Pixel coordinate grounding data:
——————
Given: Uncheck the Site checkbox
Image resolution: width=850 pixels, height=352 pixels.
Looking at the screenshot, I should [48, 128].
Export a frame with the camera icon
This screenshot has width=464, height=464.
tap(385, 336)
——————
**The task:**
Give back all the records exactly as they stand.

**Response:**
Given: Uncheck the Site checkbox
Image resolution: width=850 pixels, height=352 pixels.
Looking at the screenshot, I should [48, 128].
Export a frame with the camera icon
This screenshot has width=464, height=464.
tap(385, 336)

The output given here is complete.